Back to the first part though. Playing in an orchestra is one of the neatest experiences. Actually all different types of performances are really neat to experience but for anyone who thinks orchestral playing is the end and that it's your death sentence should think again. The feeling of playing with 60 (or more!) other musicians when you reach a climax in a piece or sitting in the middle of an orchestra and hearing exactly what Beethoven is doing as he jumps the melodies around from one section/instrument to another is quite amazing. When you play in an orchestra, you feed off what everyone else is doing. There's a certain sense of satisfaction you get from being so together with so many other people and the feeling when everything clicks and works is like no other feeling! I'm really going to miss not doing as much orchestral playing this year as I have been for the last few years.
*now onto other things...*
I've got all my packing done for Domaine Forget! I've managed to fit most everything into my one giant red suitcase that smells like Febreeze and new suitcase mixed together. I can't wait to see what my clothes smell like two days from now......
I'm planning on playing Bach for my placement audition when I get there and then I'm signed up to work on the Barber concerto and Beethoven's 4th sonata. One of the teachers there is supposed to be excellent for Bartok so my teacher is also sending me along with the Bartok first Rhapsody. I'm certaintly not going to have any trouble finding things to work on with everything I'll be playing there and then my program for a solo recital I am doing when I get home. Should be exciting!!
Well I guess this is adios for the summer! I hope everyone has a good summer wherever they are and whatever they are doing.
Domaine Forget has got to have one of the most awesome views for a festival. Right on the St. Lawrence River....mountainous backdrop....historical buildings...beautiful landscapes that make your jaw hit the floor. I have tickets to the Quebec Symphony on the 16th; Martin Chalifour (LA Phil concertmaster) is playing the Dvorak Concerto with and then is doing some masterclasses for a few days, which should be exciting! The concerts are amazing. There's over 25 alone in July and almost 20 in August! It's unreal! I'm so excited to be going.

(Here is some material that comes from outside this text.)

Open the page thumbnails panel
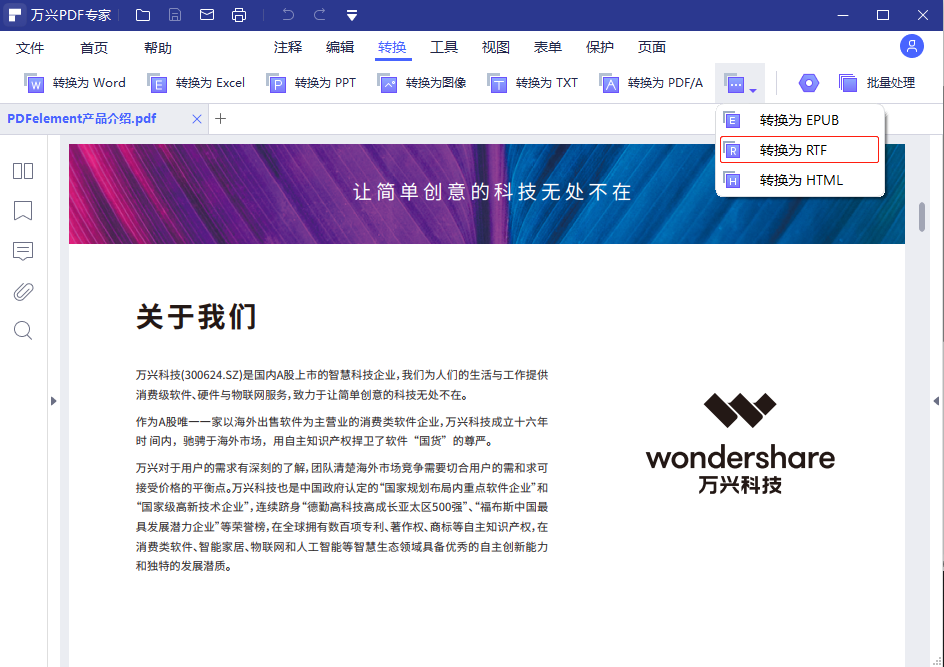point(22,171)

The festival suffered a huge loss towards the middle of June though. There was a fire which completely wiped out the cafeteria, main pavillion and some of the practice rooms. This building was a historic building built in 1900 by the man that the festival is named after. You can see pictures of the fire here. The Sunday brunch concert series was cancelled due to the fire and there was over 1 million dollars in damages done.
On Sunday I received notification from the other program I auditioned for, that I had been accepted! Wow! Accepted into two programs, both of which I never expected to get into! This is the program I would have preferred to go to, but it was also the least likely for me to get into as they accept very few players and the level is very high. It was a huge suprise to get in and I'm really sad I won't be able to go but it is hugely exciting to know I got in! I'm definetly auditioning again there next year!
Packing for this long summer excursion is proving to be interesting. "Do I really need three pairs of pants or can I manage with two?" "Do I take Nineteen Eightfour or Great Expectations?" So many questions and so many..."do I this?" "do I that?" I should leave at least a little bit of room (if that's possible) for bringing momentos home. I mean you can't go to the chocolate museum without bringing some chocolate home for everyone to try right? Some things I'll have less of coming home will be stamps, kleenex pocket packs and bug repellent but so far, aside from maybe some granola bars, that's about it.
Aside from the excitment and anticipation (and nerves!) of getting ready for and being at Quebec, I've still managed to get some practicing in! It's been very summery here the last while so things have gotten rather warm outside. It's nice to see the whole valley warm up with the weather. You can tell it's tourist season. The fact that several hundreds (or is it thousands?) of people come from all over for the Elvis Festival and then we have the Peach Festival and some other smaller events and then it's Ironman keeps the area pretty busy with tourists and a lot of annoyed locals who want to go the speed limit on the twisted roads that overlook the lake. There are several wineries between where I live and town and the view is amazing but when you get people who aren't used to driving curvy roads and who gawk at the view while doing their wine tours, it can be a bit maddening. Oh well...I can put up with them for one more week. Then I become the tourist!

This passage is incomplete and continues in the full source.